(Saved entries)
________________
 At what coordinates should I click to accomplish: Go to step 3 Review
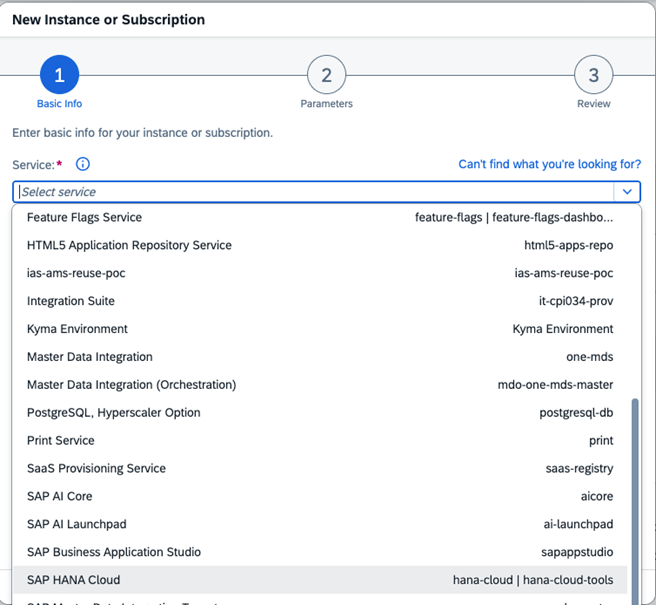click(593, 75)
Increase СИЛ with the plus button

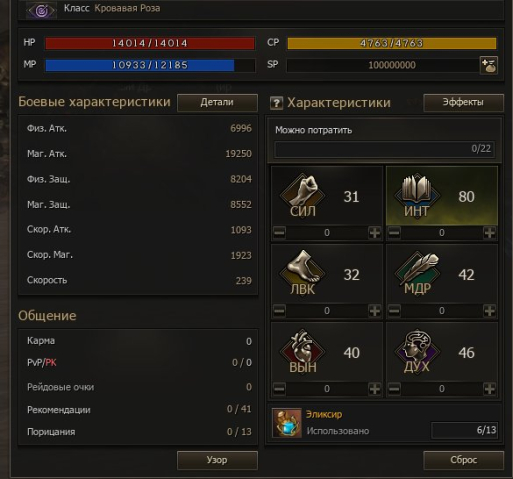point(375,233)
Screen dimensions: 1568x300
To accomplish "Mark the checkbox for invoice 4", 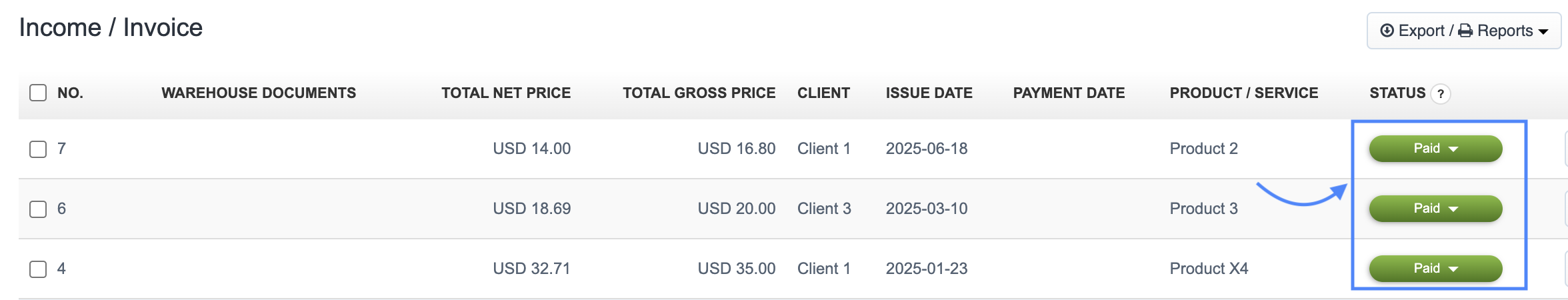I will (38, 269).
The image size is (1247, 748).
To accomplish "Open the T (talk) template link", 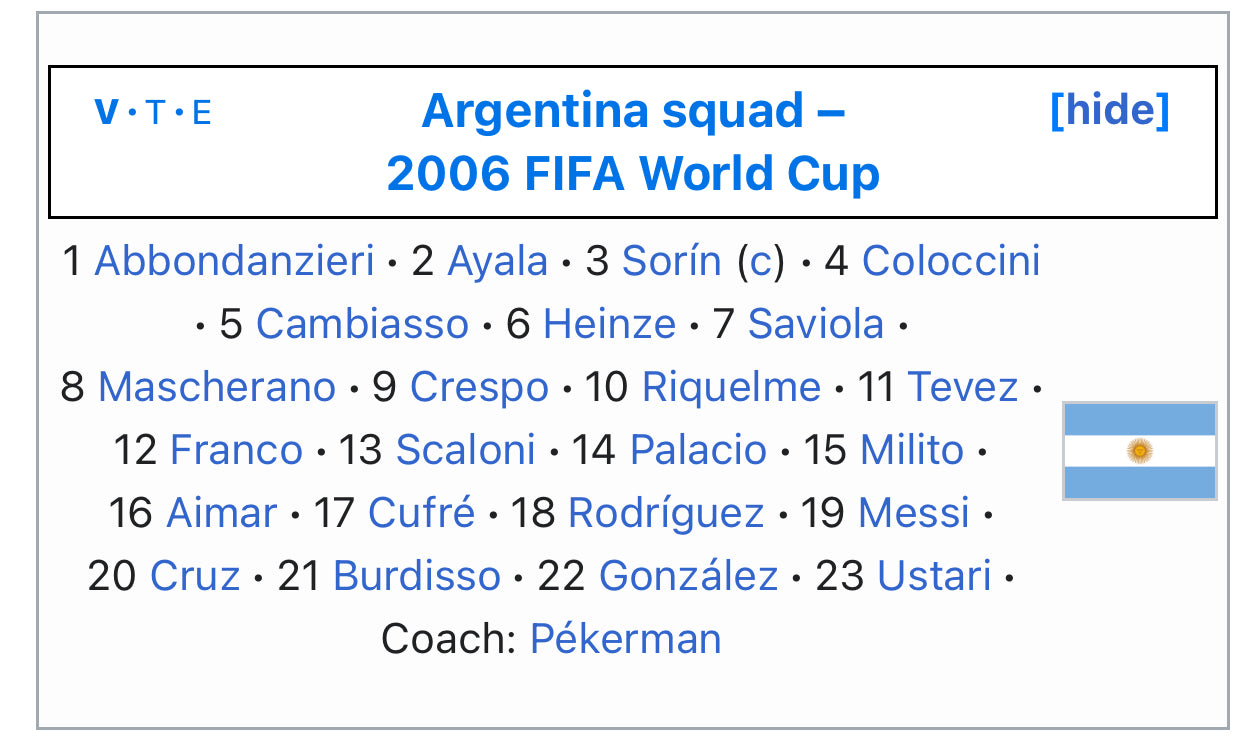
________________
Please rewrite the rows from the line containing "The image size is (1247, 748)." through the end of the rows as a numbered list, leaving out blank lines and pictures.

1. The image size is (1247, 748).
2. To accomplish "Open the T (talk) template link", 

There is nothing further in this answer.